Render the lines from the one containing "I want to click" through the one containing "The image size" as a JSON list of strings, one string per line, leaving out blank lines.

* _DATA FOR THE TASK_
--*--

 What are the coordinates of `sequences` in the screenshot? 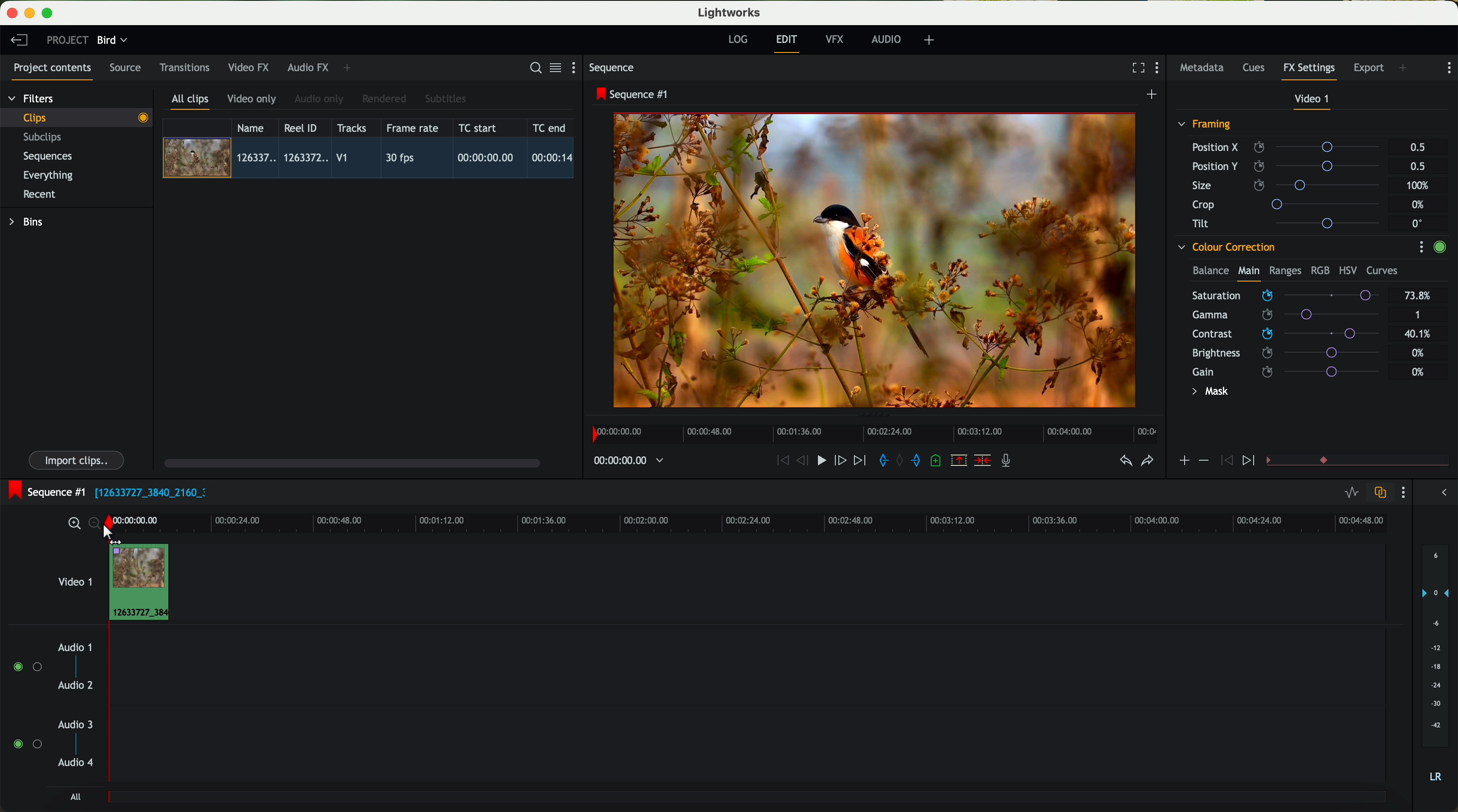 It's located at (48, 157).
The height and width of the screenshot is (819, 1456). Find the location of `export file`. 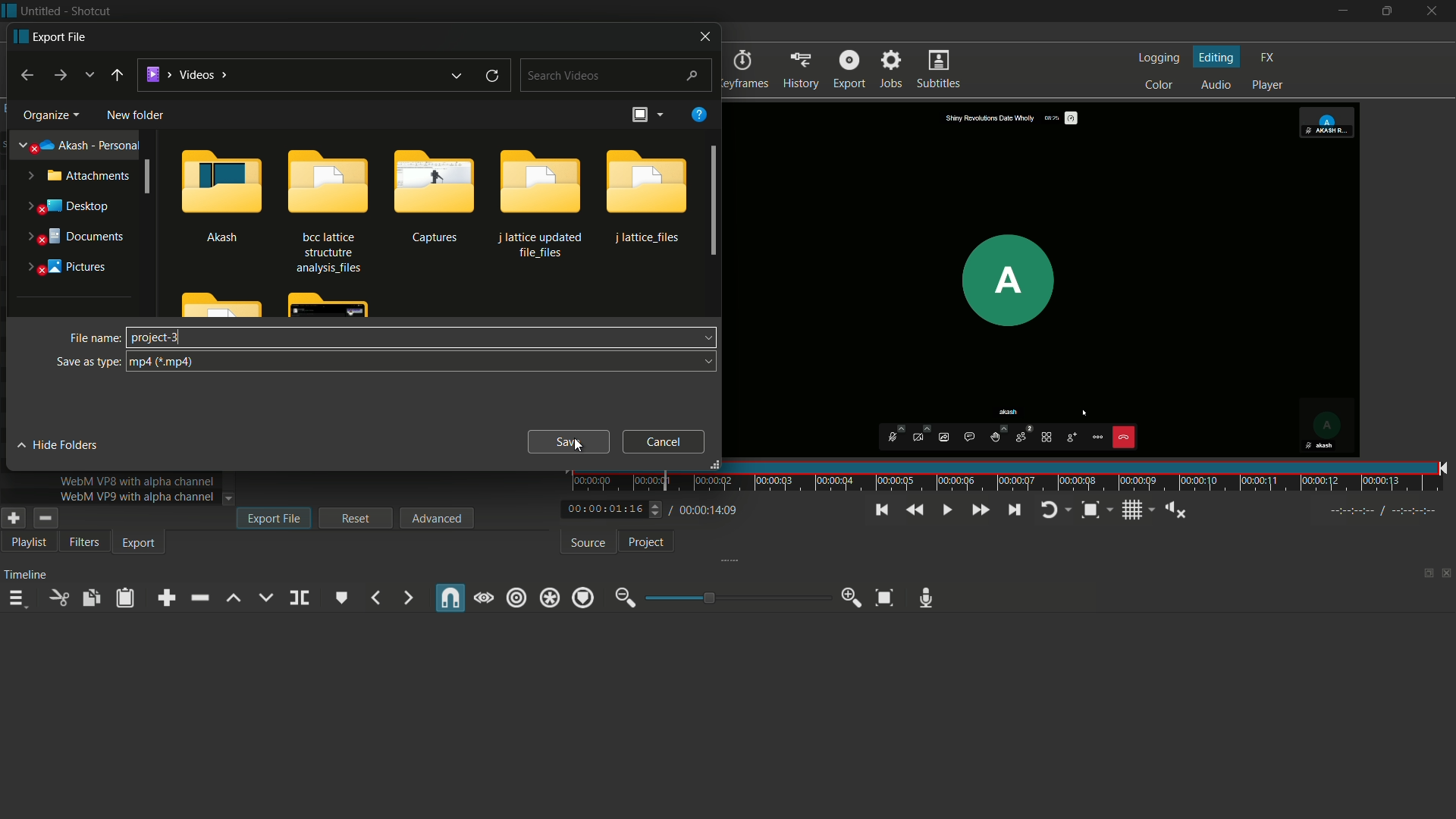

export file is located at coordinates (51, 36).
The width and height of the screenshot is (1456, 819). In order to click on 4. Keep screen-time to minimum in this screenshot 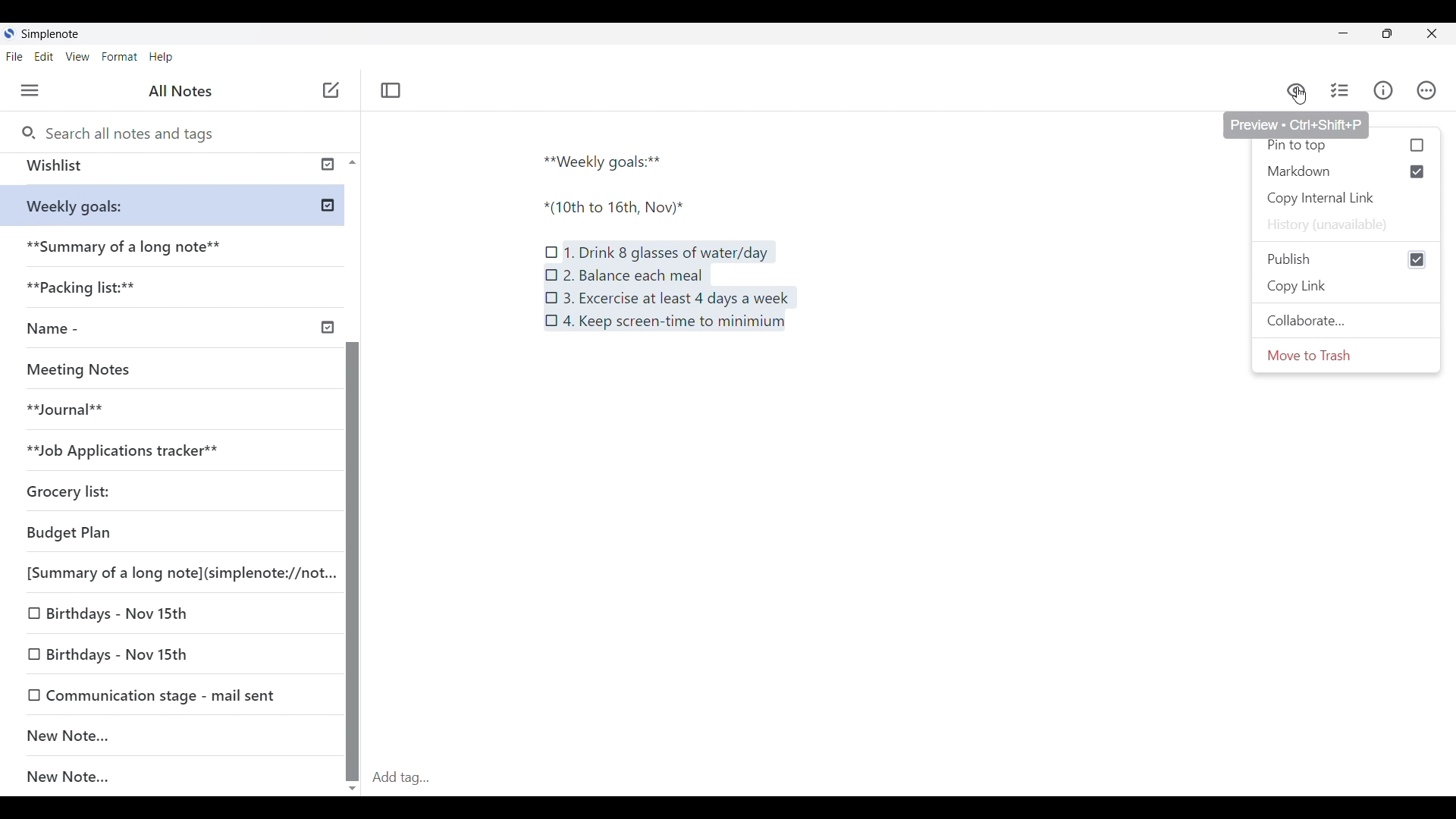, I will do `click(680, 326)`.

--*--

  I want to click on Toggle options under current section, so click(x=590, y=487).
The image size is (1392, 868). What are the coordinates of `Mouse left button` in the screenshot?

--*--

* _RESULT FOR THIS EXERCISE_
[
  "  I want to click on Toggle options under current section, so click(x=590, y=487).",
  "The image size is (1392, 868). What are the coordinates of `Mouse left button` in the screenshot?"
]